La porte s'ouvre sur un monde drapé d'aube.

« Le noble représentant de la gendarmerie de Chamallon-Perrieux. Que puis-je pour te servir ? »

La porte s'ouvre sur l'hiver et sur un policier. Droit, et rasé de près, et tout ce qu'il faut être ! C'est un petit Paon qui s'esclaffe :
« Solène ?
— En chair et en cernes. »

La môme hurle la nuit, songe l'Ombre. Même quand elle est tue, c'est ma tête qui hurle. Tout hurle, par ici, c'est plutôt agaçant. Le monde n'a pas de manières !

En face, Arthur Dumont, de son petit nom, grince :
« La maternité te va à ravir. Tu sais, en-dehors de l'intégralité de ton apparence.
— Vil flatteur. »

Silence.
Tic et tac.

« Dis, qu'est-ce que tu fais là ? Ça fait au moins six mois.
— J'aurais quelques questions à te pos...
— Alors c'est vrai ? Le trou dans le crâne, le meurtre ? On a buté Marie, n'est-ce pas ? »

J'ai choqué mon noble fonctionnaire, songe Solène. Visiblement l'enthousiasme n'est pas la bonne réponse face aux meurtres. A noter.

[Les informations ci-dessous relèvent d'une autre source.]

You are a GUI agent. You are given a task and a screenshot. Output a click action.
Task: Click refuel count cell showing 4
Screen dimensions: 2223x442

« ... Je vois. Apparemment, les nouvelles vont vite.
— Je possède mes sources, mon cher. »

Une source aux yeux-forêts et au sourire de soleil, peut-être.
Ils disent que c'est un meurtre.

L'Ombre parle pour s'empêcher de penser :
« Visite professionnelle, donc ? Soyons professionnels. Enchantée, Monsieur l'officier Dumont ! Entrez dans mon humble demeure. »

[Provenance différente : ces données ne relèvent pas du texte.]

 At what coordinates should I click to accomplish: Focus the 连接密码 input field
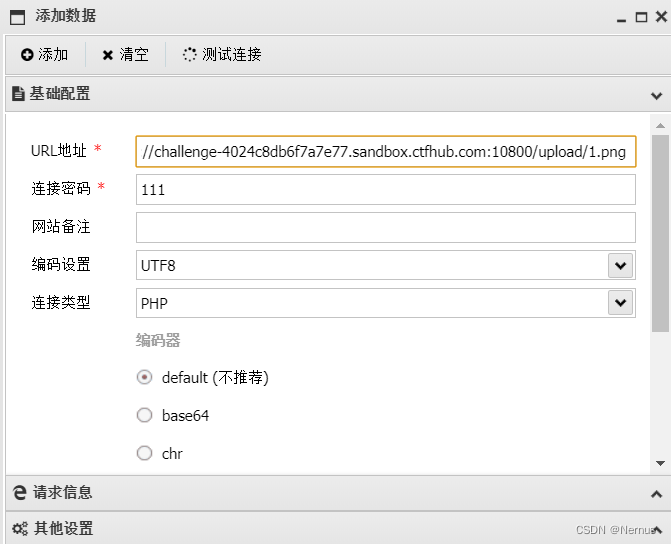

Alors ils marchent. Dans les couloirs tapissés – où les coins se décollent tels des bouts de peau morte –, le salon vide, toujours vide, et bientôt la cuisine – où la bouilloire siffle comme oiseau tombant –. Chaleureux, contemple Solène. Presque autant que moi-même !

Le Paon s'assoit. L'Ombre aussi :
« Tu veux boire quelque chose ? J'ai de la tisane imbuvable ou du lait en poudre.
— Non. Merci. Très aimable.
— ...Est-ce qu'elle a vraiment été assassinée ? Marie, je veux dire.
— En effet, la... thèse de l'homicide semble la plus envisageable. »

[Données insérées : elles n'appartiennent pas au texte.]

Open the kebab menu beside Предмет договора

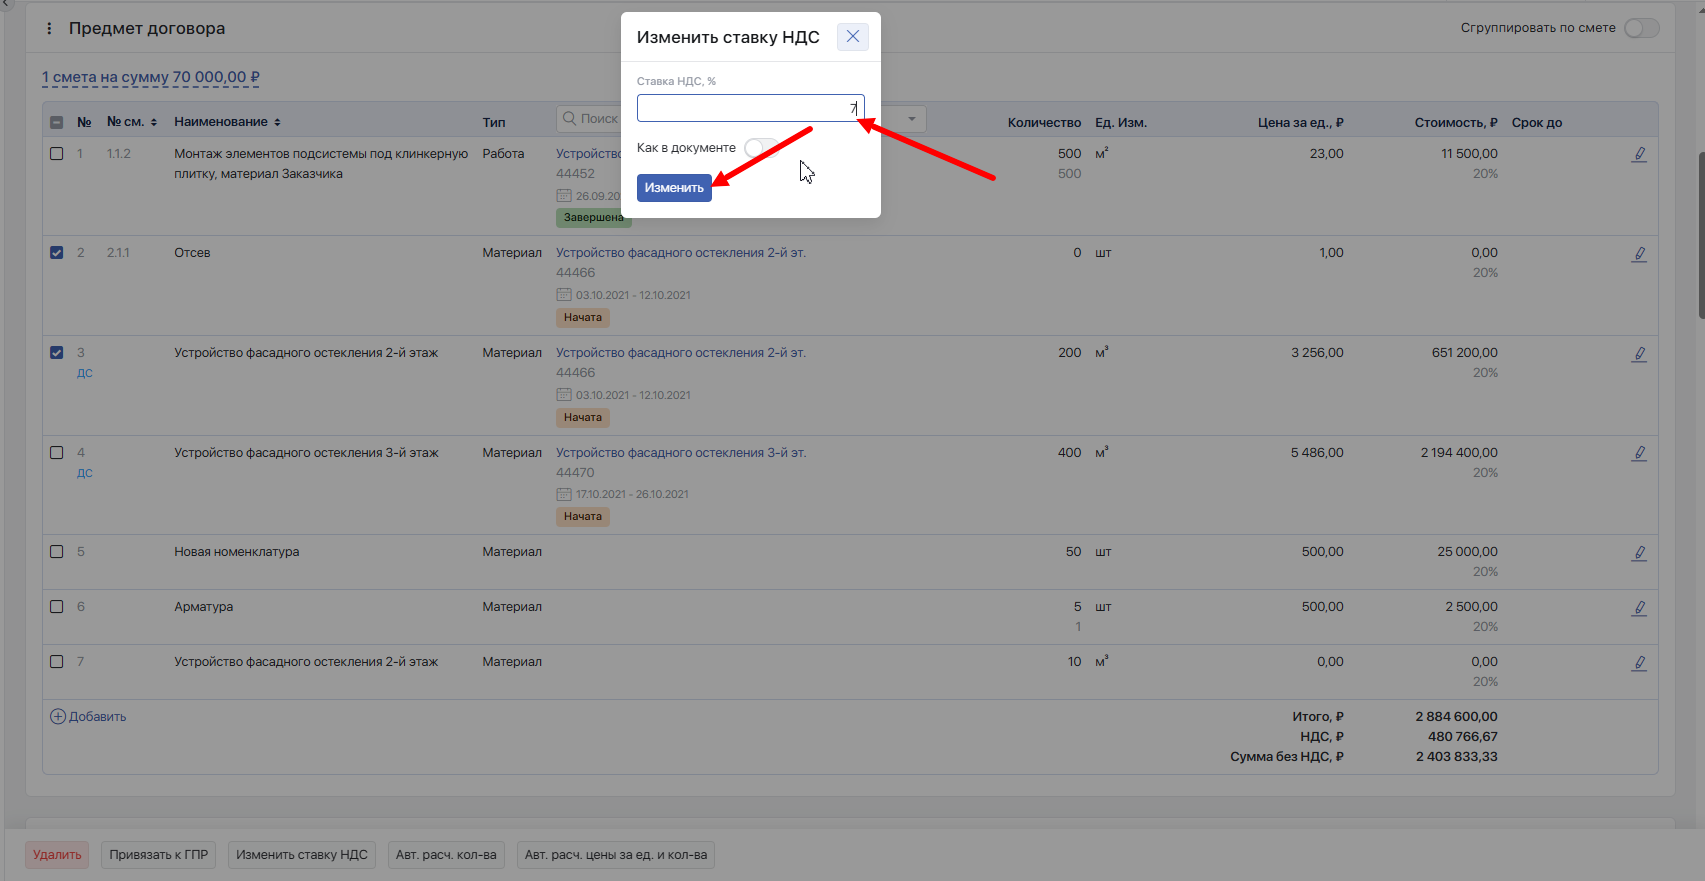point(49,29)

Solène raille – C'est ce qu'elle appelle rire. Elle ne sait pas vraiment faire autrement. Elle savait, avant. C'est fini. – :
« T'aimes toujours les mots. Plein de mots compliqués pour déguiser la Mort. Quelqu'un l'a butée.
— Toujours aussi subtile. Exactement. Voilà. Dans ta version brutale, quelqu'un l'a butée.
— Un meurtrier à Chamallon-Perrieux. Tellement excitant. »

Des visages passent devant la vitre – des ordinaires, des voisins, des peut-être-assassins ! –.

La bouilloire se tait. Solène reprend :
« Ils ont raison, les gens qui bourdonnent dehors ? Ils disent qu'on lui a éclaté la cervelle.
— ...C'est vrai. L'arme n'a pas été trouvée. »

Je pensais que Marie mourrait de solitude, songe Solène. Mais non ! Le monde est plein de surprises ! On lui a éclaté le crâne, on lui a éclaté l'âme. Tellement excitant, oui. Palpitant.

« Et la balle ?
— Fondue. »

Le reste aussi, je suppose, rêve l'Ombre. Avalé par les flammes et transformé en boue de chair. Fondu, également. Tout, tout fondu ! ...Fondue, Marie.

« Et pour...
— Ce n'est pas pour ça que je suis ici, Solène.
— Je... Pourquoi, alors ?
— L'enfant. »

Pourquoi l'enfant ? sursaute Solène. L'enfant, l'enfant... mon enfant ?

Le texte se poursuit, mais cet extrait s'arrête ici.